彼女でさえ成し遂げられなかった精度と速さで、氷壁が完成していた。


だが同時に、セレスの身体は大きく震えていた。小さな肩が上下し、膝が折れそうになる。


借りた力が大きすぎたのだ。幼い身に精霊の奔流はあまりに大きく、吐息が白く濃くなる。


そのとき、ルヴェリアがすぐ背後から抱き寄せた。


「もういい、よくやった……!」


その声は、初めて聞くほど優しかった。


セレスは霞む視界の中で、ルヴェリアの横顔を見つめた。


戦いの最中でも、その瞳は鋭く、髪は雪に濡れながら赤銅色に輝いている。


――ああ、この人みたいになりたい。


その思いだけが胸に浮かび、あとは意識が遠のいていった。


セレスの身体が力尽き、雪の上に崩れ落ちた瞬間だった。


祭壇の奥に鎮座する《氷柱の盾》が、深く澄んだ音を響かせた。


それは氷がきしむ音でも、鐘のような金属音でもない。氷精霊そのものの声が、空気の中に溶け出したかのような音だった。

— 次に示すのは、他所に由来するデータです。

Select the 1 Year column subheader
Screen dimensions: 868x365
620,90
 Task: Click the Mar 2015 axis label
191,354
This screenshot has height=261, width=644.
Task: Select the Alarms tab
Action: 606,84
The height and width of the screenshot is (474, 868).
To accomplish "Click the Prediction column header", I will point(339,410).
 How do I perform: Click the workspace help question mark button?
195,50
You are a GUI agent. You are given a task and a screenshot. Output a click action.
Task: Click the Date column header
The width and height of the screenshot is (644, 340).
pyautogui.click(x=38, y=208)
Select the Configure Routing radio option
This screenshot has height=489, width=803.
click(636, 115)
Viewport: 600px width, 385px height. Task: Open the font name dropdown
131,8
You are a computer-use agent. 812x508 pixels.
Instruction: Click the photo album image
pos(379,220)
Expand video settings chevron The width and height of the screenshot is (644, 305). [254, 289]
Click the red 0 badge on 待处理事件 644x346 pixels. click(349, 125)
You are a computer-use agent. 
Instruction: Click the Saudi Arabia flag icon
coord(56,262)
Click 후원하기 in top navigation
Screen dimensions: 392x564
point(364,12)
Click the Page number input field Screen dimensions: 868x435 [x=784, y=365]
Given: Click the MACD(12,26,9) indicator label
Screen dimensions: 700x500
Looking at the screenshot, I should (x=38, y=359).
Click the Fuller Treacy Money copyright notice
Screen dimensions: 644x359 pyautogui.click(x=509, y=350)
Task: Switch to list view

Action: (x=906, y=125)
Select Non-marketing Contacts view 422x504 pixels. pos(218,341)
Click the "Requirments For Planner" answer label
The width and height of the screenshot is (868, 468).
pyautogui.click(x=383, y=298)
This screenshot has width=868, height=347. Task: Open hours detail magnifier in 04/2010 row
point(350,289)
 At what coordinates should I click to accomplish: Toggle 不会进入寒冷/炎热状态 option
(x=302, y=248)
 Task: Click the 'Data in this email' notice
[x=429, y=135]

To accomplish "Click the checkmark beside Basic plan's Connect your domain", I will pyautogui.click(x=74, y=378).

青白い光が盾の縁からほとばしり、雪嶺の村全体を包むように広がっていく。


その光は次第に形を持ち、無数の細かい霜の粒子となって宙に浮かび、やがて村を取り囲む巨大な氷の結界を形成した。


ひび割れ崩れかけていた盾が、その瞬間だけ、蒼白の輝きを取り戻したのだ。


まるで、長きにわたる守護の役目を終えるため、最後の一滴まで力を振り絞り尽くしたかのように。


結界は雪嶺の峰々まで届き、魔物の突進をことごとく弾き返した。


「……っ、これは……」


ルヴェリアが振り返り、目を見開く。


自分の魔法でもなく、村人の祈りでもない、セレスひとりの叫びと盾の響応が、ここまでの奇跡を生み出したのだ。


結界の外では、なおも魔物たちが咆哮を上げていた。


だが氷の壁は崩れない。むしろ内側から伸びるように霜の棘が突き出し、群れを押し戻していく。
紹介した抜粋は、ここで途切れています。